È proprio così? Davvero Sylvie Guillem lascerà le scene dopo il tour mondiale dello spettacolo Life in Progress? L’étoile parigina lo ha dichiarato apertamente e sembra non avere ripensamenti; anche se lascia aperta la porta per altre esperienze nel mondo del cinema, del teatro e dei video. Chissà, magari deciderà di ballare ancora perché, come dice Orazio nell’ode del celeberrimo Carpe diem, «scire nefas». Ovvero non è lecito sapere cosa ci riserverà il futuro e forse neppure Sylvie ha in mano le chiavi del suo destino di danseuse.

Fatto sta che allo scoccare dei suoi “primi cinquant’anni” – è nata il 25 febbraio 1965 – osannata in tutto il mondo e con un bagaglio di ricordi e successi invidiabili come stella dell’Opéra di Parigi, “étoile ospite” del Royal Ballet di Londra e “signora” della danza moderna e contemporanea, eccola presentarsi al Teatro Comunale Luciano Pavarotti di Modena nella prima italiana di Life in Progress con cui dà avvio alla sua ultima tournée, che terminerà in Giappone a dicembre.
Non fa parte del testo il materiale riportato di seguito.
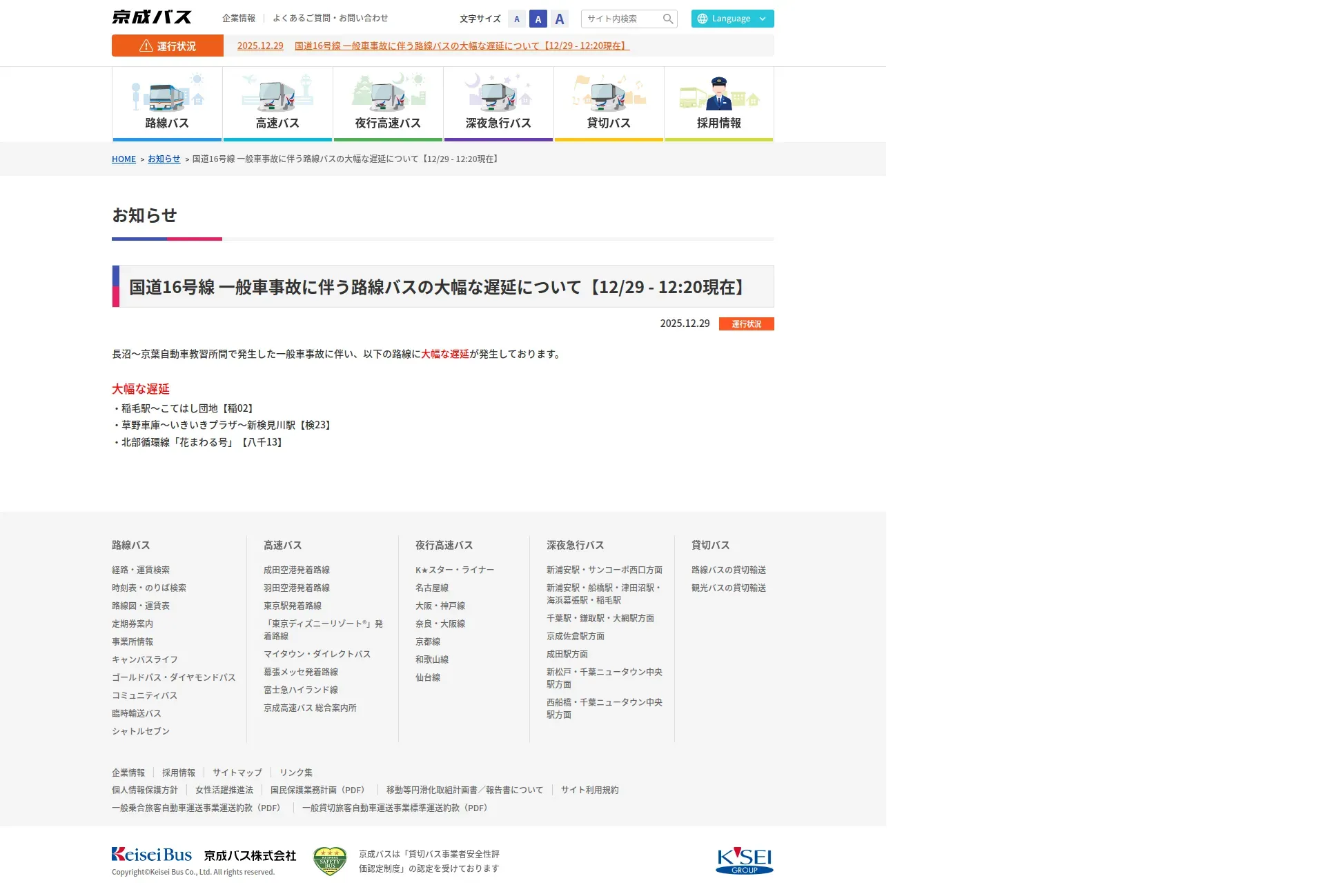Click the safety bus certification badge
This screenshot has width=1325, height=896.
[x=330, y=861]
Uno spettacolo applauditissimo pensato da lei che ha scelto coreografi, pezzi e interpreti per lasciare una testimonianza indelebile di sé come ballerina, artista e donna. Una donna dal fascino carismatico, un’artista di grande intelligenza e cultura, una ballerina dalle doti fisiche e interpretative eccezionali, ancora adesso sorprendenti.



Foto di Rolando Paolo Guerzoni

Vedere danzare Sylvie Guillem è capire il profondo significato di un’arte, la danza, che non può prescindere dalla bellezza, dall’eleganza, dallo stile, a loro volta frutto di un intenso lavoro, di una ferrea disciplina, di un’estrema sensibilità, con cui si raggiunge quella meravigliosa difficilis facilitas, quella nobile “sprezzatura”, quell’autentica nonchalance che rifugge la superficialità, la faciloneria e il pressapochismo di tanta danza odierna e di tanti interpreti dell’ultima ora.

In Life in Progress Sylvie dà una lectio magistralis e per farlo non eccede nel protagonismo ma si contorna di colleghi-amici per vivere un’esperienza unica ed esprimere il suo e il loro personale sentire in una serata piena di poesia.

Life in Progress è costruito sull’alternanza di soli e duetti al femminile e al maschile e Sylvie apre l’atteso evento con la prima assoluta di Techne del coreografo anglo-indiano Akram Khan, vestita con un leggero abitino corto di Kimie Nakano e capelli rossi taglio carré.

Sotto le luci di Lucy Carter e sul lato destro del palcoscenico striscia a terra come un ragno muovendo le lunghissime braccia “artigliate” dalle affusolate mani. Poi si alza e inizia a relazionarsi con uno strumento posto a sinistra della scena che emana incomprensibili suoni gutturali, proietta una luce verde tipo laser e sfugge ai tentativi della ballerina di bloccarlo. Inizia così una sorta di agone umano-tecnologico sottolineato dalla musica di Alies Sluiter eseguita dal vivo e sullo sfondo da Prathap Ramachandra, alle percussioni, da Grace Savage al beatbox, e dallo stesso Sluiter al violino. E mentre il ritmo del kathaki si fa sempre più incalzante, la danza contemporanea diventa sempre più aggrovigliata consentendo a Sylvie di mostrare tutta l’energia e la potenzialità del suo corpo e l’incredibile fluidità del dettato coreografico di Akram Khan.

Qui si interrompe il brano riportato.